Publicado em: 02/01/2013 |

“A Morte da Letra e a Chuva de ‘és’…” de Sergio Zlotnic.

1 – morte da letra – Houve o enterro de uma letra morta, que desejou ser cremada…, mas não foi ouvida!

O cortejo atravessa o morro ao som de um pistão-lamento que chora. Cidadãos aparecem e, elegantes, tiram os chapéus, em respeito à falecida, que era de família católica. Ela, a letra morta, já havia dito tudo que podia… Já tinha cumprido todas as promessas de significar e, no entanto, ainda não havia esgotado inteiramente as possibilidades… Jazia, exausta e imóvel, num caixão cor de vinho. “Descansou!”, diziam uns. O séquito caminha lento, enquanto o povo faz um minuto de silêncio: diante do fim, calar.

Um velho senhor explica a um grupo de crianças, tristonhas e inconformadas, que a letra, ao ser enterrada, se transforma em matéria orgânica e dá origem às árvores, que dão origem aos livros, que criam novas letras. “Uma letra morta é como uma semente… É a renovação da vida…”, afirmou.

“Não há mais carne nesta letra”, constata-se.

Carpideiras, especialmente importadas, foram contratadas e chegaram, vindas da Península Ibérica, bigodudas. Choravam, copiosas, aos quatro cântaros.
Por sobre todos, um chorão, bem plantado e robusto, de raízes volumosas, derramava-se em lágrimas, enquanto o pistão arranhava um chorinho e um fado…
Seguiu-se ao enterro da letra a tradicional chuva de ‘é’.
2 – chuva de “é” – A letra “e” e seu acento “´”, ambos combinados, mas um pouco independentes, choviam, numa revoada.
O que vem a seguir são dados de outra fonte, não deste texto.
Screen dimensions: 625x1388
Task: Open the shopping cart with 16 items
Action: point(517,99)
Os “és” caíam alegres, cada um deles brincando com seu acento, que os cutucava na barriguinha, fazendo-os rir muito, sentindo cócegas.

“É o ‘é’ do momento”, reconheceu o povo.

Alguns acentos, caídos do céu, cravavam-se como um punhal, liquidando seus companheiros, que logo “desmorriam”, molequinhos que são.
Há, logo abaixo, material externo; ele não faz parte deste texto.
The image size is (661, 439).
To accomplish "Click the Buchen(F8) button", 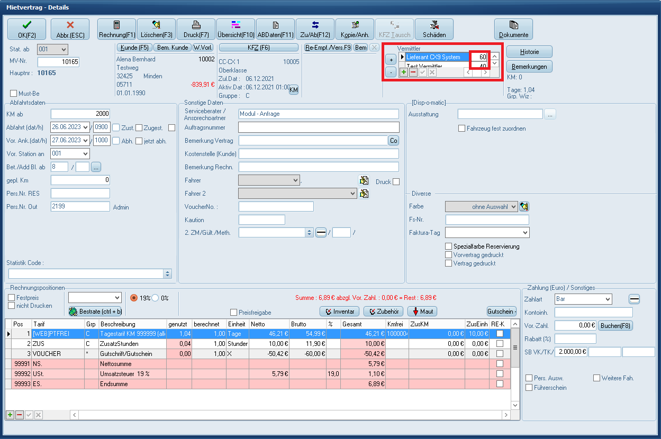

Outros, trepados em suas bases, competiam numa esgrima elaborada.

Alguns “es”, tendo perdido seus acentos na queda, os procuravam aflitos, pois, sem eles, acabavam incluindo involuntariamente vários objetos e coisas, condenados a uma eterna adição, como um imã. O “e”, sem seu acento, é muito aderente. Seu acento o salva do grude, interditando, obrigando-o a separar-se de tudo e a afirmar alguma coisa.

Guarda-chuvas foram abertos, pelos quais escorriam os “és”, respingando de caspa os cidadãos.

“A morte da letra provoca esta chuva. Os dois fenômenos estão ligados”, compreendeu finalmente o povo.

A morte da letra ativa uma grande quantidade de “é”, liberando totalmente o presente… Ao contrário, plena de memória, a letra viva extingue o “é” do momento, pois, em geral, carrega muito mais “eras” e “fois”… e um ou outro “será” – que, por ser futuro, é sempre teórico… É raro, mas uma vez ou outra, a letra viva toca, de leve, um “é”, caso no qual a língua é poesia.

3 – Equivalente a este fenômeno, de outro lado, mas em menor escala, o enterro de um arquivo morto, também quer dizer maior liberdade em relação ao passado e às tradições. Três alternativas: 1- desprendimento, 2- doação de agasalhos e 3- limpeza de guarda-roupas.

Deixe passar o que passou. Feliz ano novo, prezado leitor.